> _Records from a collection_
· · · · ·

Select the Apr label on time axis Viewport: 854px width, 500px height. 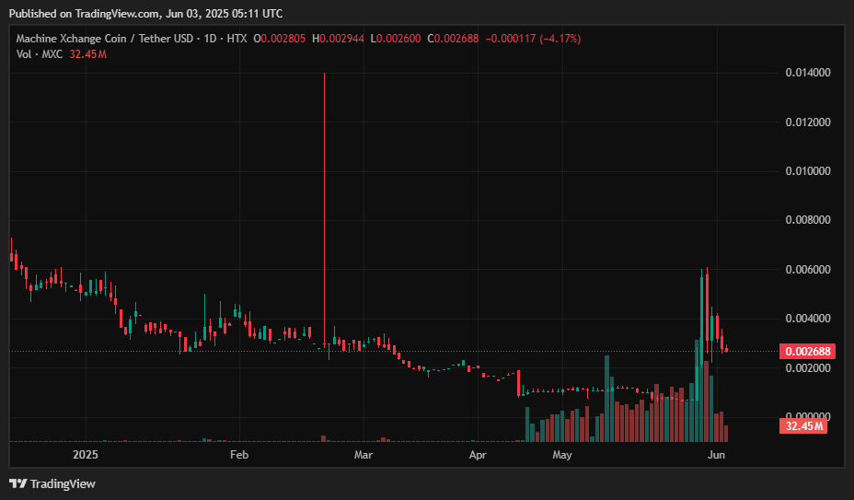click(x=477, y=455)
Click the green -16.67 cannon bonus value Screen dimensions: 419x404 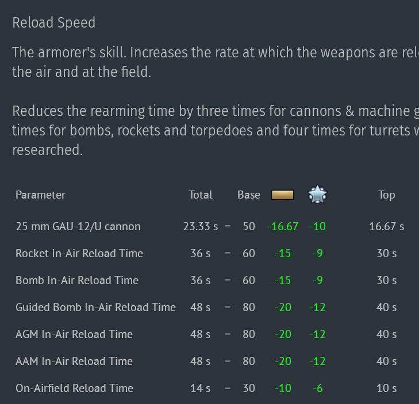(x=283, y=226)
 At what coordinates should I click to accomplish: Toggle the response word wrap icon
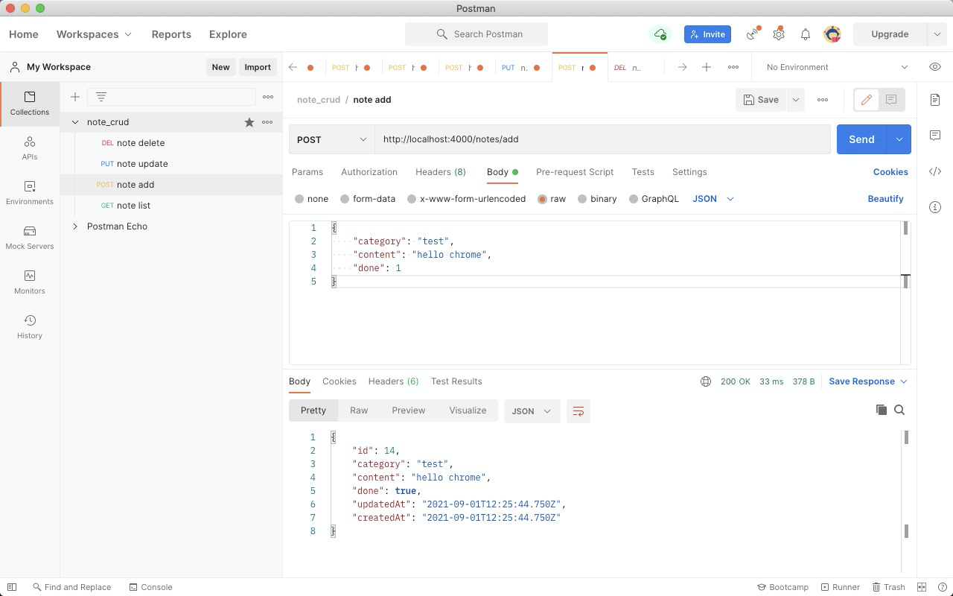(578, 411)
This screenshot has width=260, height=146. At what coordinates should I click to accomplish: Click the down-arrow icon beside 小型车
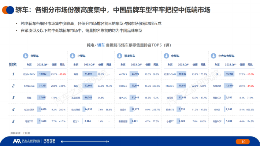click(73, 56)
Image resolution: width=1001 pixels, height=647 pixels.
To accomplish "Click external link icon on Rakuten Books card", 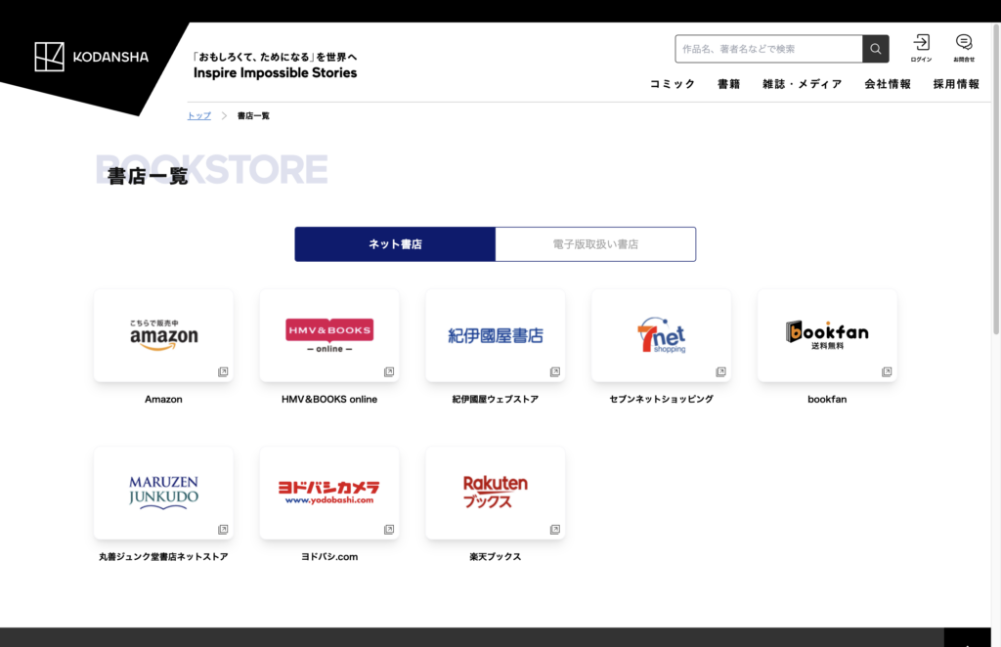I will (x=555, y=530).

· · · · ·

> _To do_
Between and including the line with "This screenshot has" and the line with "Image resolution: width=1001", repeat every line exactly as it appears above, with pictures left out.

> _Solution to the exercise_
This screenshot has width=260, height=146. At what coordinates should I click to accomplish: Click the down-arrow icon beside 小型车
click(73, 56)
Image resolution: width=1001 pixels, height=647 pixels.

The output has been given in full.